Stated task:
Please give everything in the material below, from its first line down to the line containing "most (1261, 1585)", as a Markdown table with the columns Row and Line, numbering each line and leaving out blank lines.

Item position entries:
— Begin —
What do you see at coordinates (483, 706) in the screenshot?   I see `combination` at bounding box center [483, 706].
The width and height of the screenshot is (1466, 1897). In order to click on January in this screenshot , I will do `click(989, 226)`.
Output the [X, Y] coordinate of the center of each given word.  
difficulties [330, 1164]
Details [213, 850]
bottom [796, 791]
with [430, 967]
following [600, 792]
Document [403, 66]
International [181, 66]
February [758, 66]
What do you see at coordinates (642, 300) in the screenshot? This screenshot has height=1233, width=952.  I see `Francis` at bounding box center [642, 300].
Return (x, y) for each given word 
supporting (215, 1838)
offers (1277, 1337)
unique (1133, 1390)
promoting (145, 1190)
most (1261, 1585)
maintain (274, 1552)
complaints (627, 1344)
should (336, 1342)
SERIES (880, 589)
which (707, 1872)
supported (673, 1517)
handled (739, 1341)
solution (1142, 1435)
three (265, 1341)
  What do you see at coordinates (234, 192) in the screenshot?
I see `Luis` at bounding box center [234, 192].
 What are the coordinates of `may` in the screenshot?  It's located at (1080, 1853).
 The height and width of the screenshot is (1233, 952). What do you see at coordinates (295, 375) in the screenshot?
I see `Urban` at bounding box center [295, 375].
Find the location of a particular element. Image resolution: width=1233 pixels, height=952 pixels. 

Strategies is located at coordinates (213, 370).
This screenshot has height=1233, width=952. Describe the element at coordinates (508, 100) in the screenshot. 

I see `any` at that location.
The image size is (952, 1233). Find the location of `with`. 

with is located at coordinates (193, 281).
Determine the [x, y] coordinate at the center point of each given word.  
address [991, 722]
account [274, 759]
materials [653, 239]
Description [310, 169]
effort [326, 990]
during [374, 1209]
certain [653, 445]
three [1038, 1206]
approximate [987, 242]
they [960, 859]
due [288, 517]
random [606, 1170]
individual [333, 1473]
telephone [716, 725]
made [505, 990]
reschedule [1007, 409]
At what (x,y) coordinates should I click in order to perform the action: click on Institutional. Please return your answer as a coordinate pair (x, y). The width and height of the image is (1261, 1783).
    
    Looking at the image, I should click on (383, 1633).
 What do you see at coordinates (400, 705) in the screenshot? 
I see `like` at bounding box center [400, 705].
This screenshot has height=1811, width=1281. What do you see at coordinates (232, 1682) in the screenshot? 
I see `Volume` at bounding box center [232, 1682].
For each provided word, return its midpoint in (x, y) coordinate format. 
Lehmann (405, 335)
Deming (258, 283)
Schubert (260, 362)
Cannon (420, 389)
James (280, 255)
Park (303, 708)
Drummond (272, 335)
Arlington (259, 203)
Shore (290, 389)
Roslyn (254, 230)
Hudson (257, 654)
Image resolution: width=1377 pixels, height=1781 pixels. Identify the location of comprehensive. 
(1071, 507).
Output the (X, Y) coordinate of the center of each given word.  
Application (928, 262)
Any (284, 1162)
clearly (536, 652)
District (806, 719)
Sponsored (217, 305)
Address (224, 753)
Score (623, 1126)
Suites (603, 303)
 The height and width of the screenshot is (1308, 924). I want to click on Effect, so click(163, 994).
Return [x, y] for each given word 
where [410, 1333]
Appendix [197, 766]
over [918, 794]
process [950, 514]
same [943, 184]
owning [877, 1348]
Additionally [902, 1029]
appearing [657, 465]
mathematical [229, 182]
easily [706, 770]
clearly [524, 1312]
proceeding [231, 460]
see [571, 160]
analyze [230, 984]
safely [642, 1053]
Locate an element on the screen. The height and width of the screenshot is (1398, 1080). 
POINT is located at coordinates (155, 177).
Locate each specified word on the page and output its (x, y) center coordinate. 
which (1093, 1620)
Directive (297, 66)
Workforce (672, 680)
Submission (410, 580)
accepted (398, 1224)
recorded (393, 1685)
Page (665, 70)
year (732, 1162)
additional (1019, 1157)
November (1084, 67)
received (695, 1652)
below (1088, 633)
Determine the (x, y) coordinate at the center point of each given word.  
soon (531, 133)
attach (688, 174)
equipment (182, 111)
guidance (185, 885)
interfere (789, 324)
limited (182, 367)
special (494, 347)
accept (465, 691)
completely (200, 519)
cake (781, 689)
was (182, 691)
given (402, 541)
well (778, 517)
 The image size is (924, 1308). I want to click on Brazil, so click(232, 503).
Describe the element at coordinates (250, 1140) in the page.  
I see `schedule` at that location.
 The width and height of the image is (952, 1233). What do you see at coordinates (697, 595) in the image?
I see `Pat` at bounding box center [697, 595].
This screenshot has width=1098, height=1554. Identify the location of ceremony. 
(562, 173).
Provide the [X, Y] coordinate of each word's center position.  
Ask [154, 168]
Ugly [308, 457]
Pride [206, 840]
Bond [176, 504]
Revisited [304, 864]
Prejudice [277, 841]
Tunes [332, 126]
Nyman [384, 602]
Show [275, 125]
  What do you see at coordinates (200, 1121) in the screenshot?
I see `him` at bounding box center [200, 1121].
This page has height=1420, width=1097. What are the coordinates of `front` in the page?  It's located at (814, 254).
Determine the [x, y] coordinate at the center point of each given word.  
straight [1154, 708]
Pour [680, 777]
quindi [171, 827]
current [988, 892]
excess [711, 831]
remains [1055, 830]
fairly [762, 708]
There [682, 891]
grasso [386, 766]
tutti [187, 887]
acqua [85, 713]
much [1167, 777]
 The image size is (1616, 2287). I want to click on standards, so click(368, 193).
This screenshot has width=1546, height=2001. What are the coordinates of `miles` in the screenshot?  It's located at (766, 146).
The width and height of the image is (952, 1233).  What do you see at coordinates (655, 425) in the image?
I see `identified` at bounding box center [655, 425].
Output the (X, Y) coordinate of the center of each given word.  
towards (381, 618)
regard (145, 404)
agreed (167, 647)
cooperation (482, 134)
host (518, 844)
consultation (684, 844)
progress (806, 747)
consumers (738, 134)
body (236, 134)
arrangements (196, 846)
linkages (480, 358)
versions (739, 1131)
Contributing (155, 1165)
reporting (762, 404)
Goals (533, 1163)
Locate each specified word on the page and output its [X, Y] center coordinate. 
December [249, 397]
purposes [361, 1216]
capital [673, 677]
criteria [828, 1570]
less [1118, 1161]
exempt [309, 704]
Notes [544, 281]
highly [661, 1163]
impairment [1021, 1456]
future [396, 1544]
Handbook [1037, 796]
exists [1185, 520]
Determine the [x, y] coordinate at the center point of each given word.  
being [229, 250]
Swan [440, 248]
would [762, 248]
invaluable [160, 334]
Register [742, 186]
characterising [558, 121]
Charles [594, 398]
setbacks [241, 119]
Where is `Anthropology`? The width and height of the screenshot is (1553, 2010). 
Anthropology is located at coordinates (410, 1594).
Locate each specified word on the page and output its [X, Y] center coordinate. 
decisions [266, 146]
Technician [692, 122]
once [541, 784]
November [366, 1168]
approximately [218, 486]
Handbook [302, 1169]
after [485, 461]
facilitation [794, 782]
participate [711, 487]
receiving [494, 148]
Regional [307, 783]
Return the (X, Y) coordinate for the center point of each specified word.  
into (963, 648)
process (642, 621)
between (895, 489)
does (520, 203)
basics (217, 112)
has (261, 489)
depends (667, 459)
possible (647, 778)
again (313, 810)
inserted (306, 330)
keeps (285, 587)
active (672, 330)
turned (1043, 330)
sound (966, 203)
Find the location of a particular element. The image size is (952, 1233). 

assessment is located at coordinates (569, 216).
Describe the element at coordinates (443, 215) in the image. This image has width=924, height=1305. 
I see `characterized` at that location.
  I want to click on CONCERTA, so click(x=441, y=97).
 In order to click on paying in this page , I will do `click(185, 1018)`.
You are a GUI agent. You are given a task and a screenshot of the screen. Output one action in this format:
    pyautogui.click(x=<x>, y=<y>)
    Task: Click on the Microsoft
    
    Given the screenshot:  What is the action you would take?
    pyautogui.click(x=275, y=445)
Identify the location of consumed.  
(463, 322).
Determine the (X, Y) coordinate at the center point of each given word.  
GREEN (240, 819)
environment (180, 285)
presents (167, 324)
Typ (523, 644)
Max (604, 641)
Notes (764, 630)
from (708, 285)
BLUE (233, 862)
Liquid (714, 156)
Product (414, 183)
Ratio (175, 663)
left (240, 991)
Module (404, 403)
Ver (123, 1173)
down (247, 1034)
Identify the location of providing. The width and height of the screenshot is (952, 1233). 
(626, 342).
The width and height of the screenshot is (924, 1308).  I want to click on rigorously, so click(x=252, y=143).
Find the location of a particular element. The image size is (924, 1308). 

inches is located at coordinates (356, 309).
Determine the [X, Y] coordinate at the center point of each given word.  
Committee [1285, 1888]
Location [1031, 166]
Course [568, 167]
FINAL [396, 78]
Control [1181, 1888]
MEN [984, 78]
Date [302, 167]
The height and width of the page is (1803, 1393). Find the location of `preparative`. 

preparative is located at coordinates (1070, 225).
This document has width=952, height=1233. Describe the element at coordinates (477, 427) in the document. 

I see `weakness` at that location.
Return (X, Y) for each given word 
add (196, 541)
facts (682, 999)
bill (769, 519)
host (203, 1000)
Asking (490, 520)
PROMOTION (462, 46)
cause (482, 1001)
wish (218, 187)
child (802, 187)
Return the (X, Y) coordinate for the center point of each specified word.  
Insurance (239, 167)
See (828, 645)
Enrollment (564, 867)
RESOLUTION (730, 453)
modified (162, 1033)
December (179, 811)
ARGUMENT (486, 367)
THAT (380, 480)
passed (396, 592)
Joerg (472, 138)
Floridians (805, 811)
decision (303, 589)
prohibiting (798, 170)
— End —
Answer in full:
| Row | Line |
|---|---|
| 1 | What do you see at coordinates (483, 706) in the screenshot?   I see `combination` at bounding box center [483, 706]. |
| 2 | The width and height of the screenshot is (1466, 1897). In order to click on January in this screenshot , I will do `click(989, 226)`. |
| 3 | Output the [X, Y] coordinate of the center of each given word.   |
| 4 | difficulties [330, 1164] |
| 5 | Details [213, 850] |
| 6 | bottom [796, 791] |
| 7 | with [430, 967] |
| 8 | following [600, 792] |
| 9 | Document [403, 66] |
| 10 | International [181, 66] |
| 11 | February [758, 66] |
| 12 | What do you see at coordinates (642, 300) in the screenshot? This screenshot has height=1233, width=952.  I see `Francis` at bounding box center [642, 300]. |
| 13 | Return (x, y) for each given word  |
| 14 | supporting (215, 1838) |
| 15 | offers (1277, 1337) |
| 16 | unique (1133, 1390) |
| 17 | promoting (145, 1190) |
| 18 | most (1261, 1585) |